In 2014, the global automotive industry set a new record by installing 100,000 robots – a 43% increase on 2013. This boom has been fuelled by new production facilities in emerging markets, and by a wave of modernisation sweeping through established auto-making countries. Many of the robots were bought by suppliers of components to the automotive industry.

Similarly, the electrical/electronics sector posted a new record in 2014, with sales up 34% on the previous year. This sector currently accounts for around 21% of the global market for industrial robots.

Last year, German industry bought its biggest-ever number of robots in a single year – about 20,100, representing a 10% increase on the previous year. The German market is far ahead of any other European country and, despite having a high high robot density, IFR expects it to expand further, driven primarily by the automotive industry.

In the US, the number of installed industrial robots increased by 11% during 2014 to reach around 26,000 machines, giving it the world’s third-largest population. The IFR sees big opportunities for growth in the US as it automates its economy at high speed to strengthen itself as an industrial centre and to bring back outsourced production.

According to the IFR, the wave of digital transformation and automation “will continue to drive the triumphant march of industrial robots onwards up to 2018”. For example, Industry 4.0 projects mean that human-robot teams are on the cusp of a breakthrough. Easier-to-use robots will also open up new applications, it adds, both for small and medium-sized companies and for large corporations.

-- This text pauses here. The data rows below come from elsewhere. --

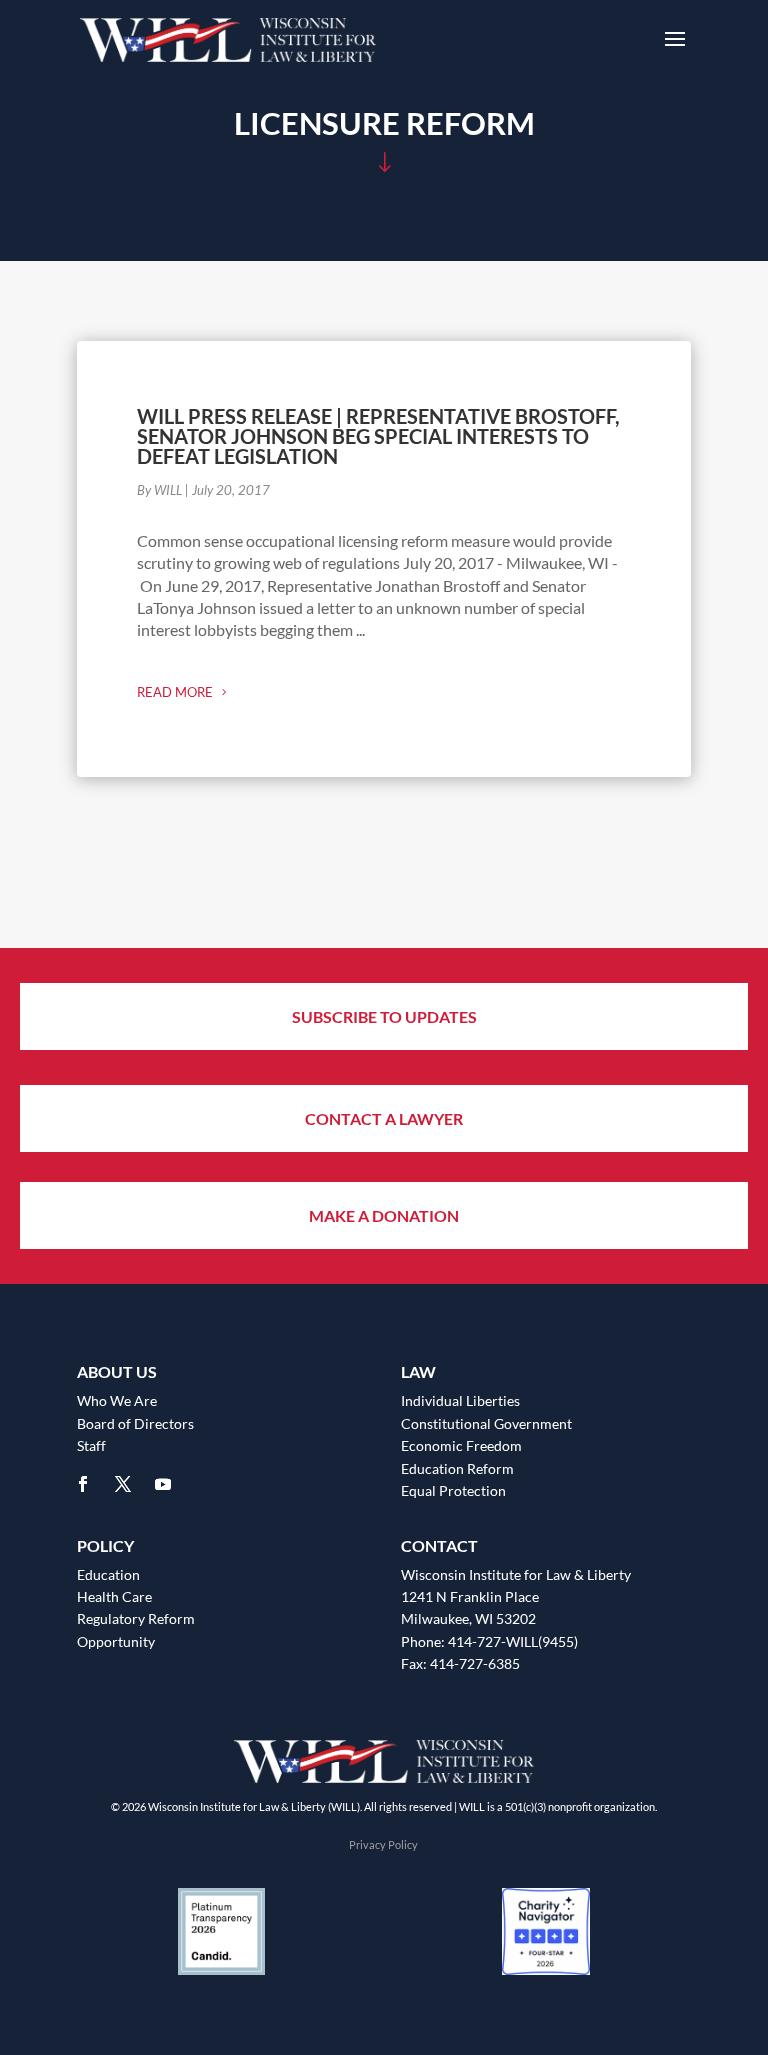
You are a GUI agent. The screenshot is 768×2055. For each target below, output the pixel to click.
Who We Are (117, 1400)
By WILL (159, 490)
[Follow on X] (123, 1484)
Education (108, 1574)
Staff (91, 1445)
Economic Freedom (461, 1445)
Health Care (114, 1596)
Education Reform (457, 1468)
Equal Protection (453, 1490)
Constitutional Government (486, 1423)
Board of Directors (135, 1423)
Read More (175, 692)
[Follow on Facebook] (83, 1484)
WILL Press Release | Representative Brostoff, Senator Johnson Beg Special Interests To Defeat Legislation (378, 436)
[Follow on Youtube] (163, 1484)
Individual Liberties (460, 1400)
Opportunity (116, 1641)
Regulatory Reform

This development is increasingly being felt in the metal processing, plastics, food and packaging industries, the IFR says.

•  In a second report, the IFR predicts that global sales of privately-used service robots will reach about 35 million machines by 2018. There are already more than 300 manufacturers of service robots active around the world and sales by 2018 are expected to worth more than $12bn. In addition, the IFR expects sales of entertainment and leisure robots to reach nine million by 2018, while more than 150,000 service robots will be sold for professional uses (mainly for defence, agriculture and logistics applications), generating revenues of around $20bn.